Compared to previous placebo-controlled studies, the STRIDE-1 trial design was
unique in that it included a broad population of PAH patients, including
patients with mild disease, i.e. NYHA functional class II; as well as patients
with PAH related to congenital heart defects. In addition, the study did not
employ a ceiling cut-off for the six minute walk test. In view of this
expanded study population and since PAH is characterized by a reduction in
peak oxygen uptake (VO2) compared to predicted values, an improvement in VO2
as a % of predicted values was used as a primary end-point in this study.
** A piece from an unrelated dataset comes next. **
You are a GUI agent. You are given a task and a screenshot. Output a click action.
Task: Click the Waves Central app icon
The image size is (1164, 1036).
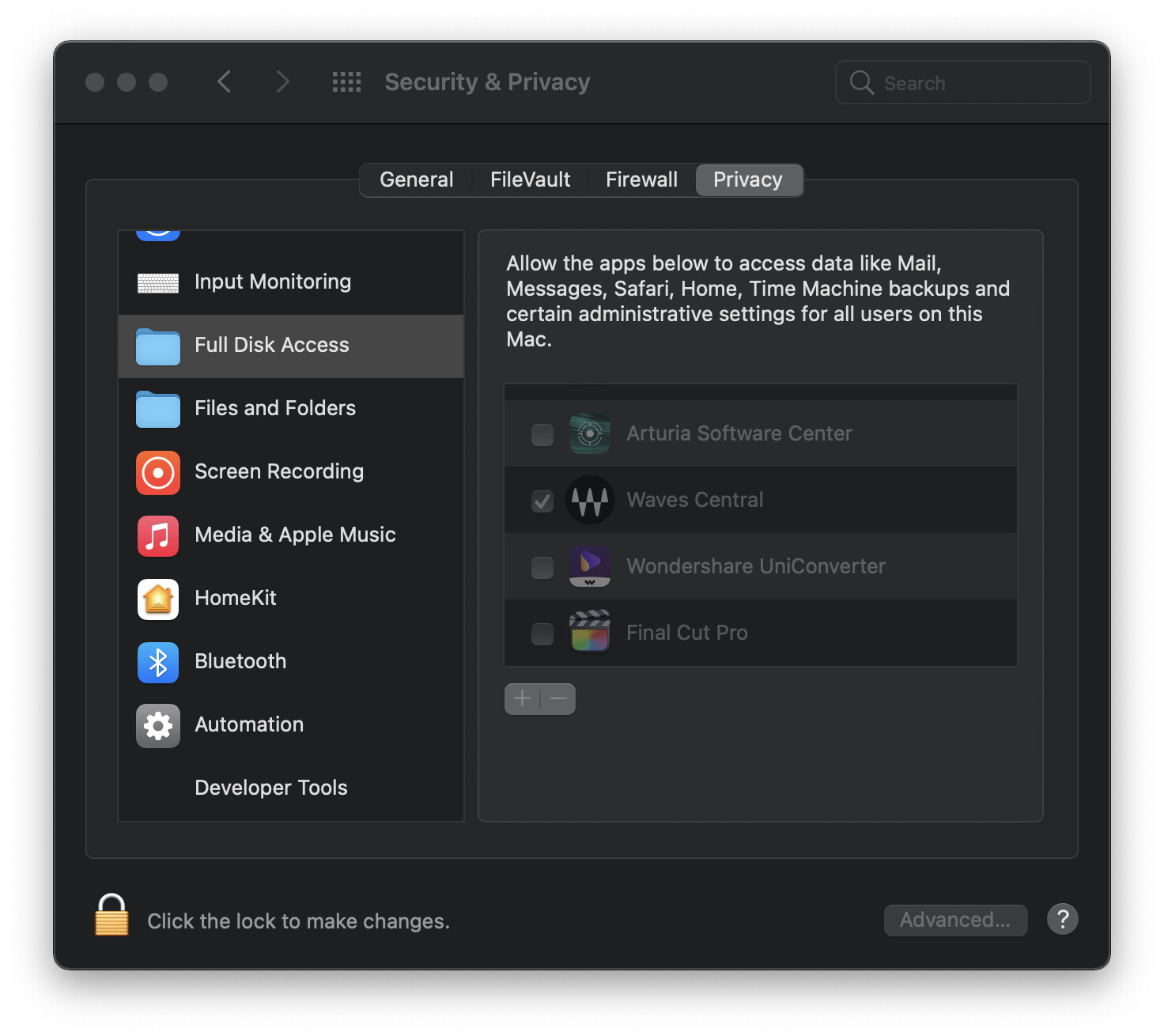(590, 500)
Traditional PAH study endpoints, such as six (6) minute walk test (6MW), NYHA
functional class, and hemodynamics were also evaluated. As it relates to % of
predicted peak VO2, the 300mg dose met the study endpoint with a 3% increase
at 12 weeks compared to the placebo group. The 100mg dose did not. In contrast
to this study endpoint, at both the 100mg and 300mg once daily dose,
sitaxsentan increased 6MW relative to placebo and baseline as well as NYHA
functional class improvements. Specifically, the 100mg and 300mg dose
increased 6MW by 22m and 20m, respectively, versus a deterioration of 13m in
the placebo group over the same 12 week time period. Other secondary
end-points including pulmonary vascular resistance and cardiac index were also
improved compared with placebo. From a regulatory perspective, the FDA had
previously indicated that an improvement in six-minute walk distance is
important to regulatory approval.
No clinically meaningful differences were seen between the sitaxsentan and
placebo groups in the total number of adverse events reported or in the
incidence of patient with adverse events. The incidence of serious adverse
events was infrequent with no differences between the treatment groups
(placebo 15%; sitaxsentan 100mg 5%; sitaxsentan 300mg 16%). Headache,
peripheral edema, nausea, nasal congestion, and dizziness, adverse effects
previously noted with ET receptor antagonists, were observed more frequently
in the treatment groups. No patients discontinued the study in the 100mg
sitaxsentan group versus 5 patients in the placebo group and 7 patients in the
300mg sitaxsentan group discontinued during the 12 week study. Dose-dependent
liver enzyme abnormalities were observed (placebo 3%; sitaxsentan 100mg 0%;
sitaxsentan 300mg 10%).
This study is the first placebo-controlled multicenter study to evaluate a
selective ETA receptor antagonist in PAH. Although the 300mg group met the
primary endpoint, both this dose and the lower 100mg dose improved six minute
walking distance, NYHA functional class, and hemodynamics vs. placebo. While
the optimal dose of sitaxsentan requires further investigation, the data from
this STRIDE-1 trial suggests that sitaxsentan represents an effective
treatment of PAH. Patients with PAH are currently being enrolled in five
separate sitaxsentan protocols including the randomized, placebo-controlled,
double-blind phase III STRIDE-2 study, which has an open-label bosentan arm in
addition to the other 3 arms, i.e. placebo, 50 mg and 100 mg sitaxsentan
orally once daily, as well as the STRIDE-6 study evaluating the efficacy of
sitaxsentan in patients with PAH who have failed bosentan therapy.
Entry date Friday, June 04, 2004
Adapted from Barst
et al,
Am J Respir Cell Mol Biol. 2004 Feb 15 [Epub ahead of print].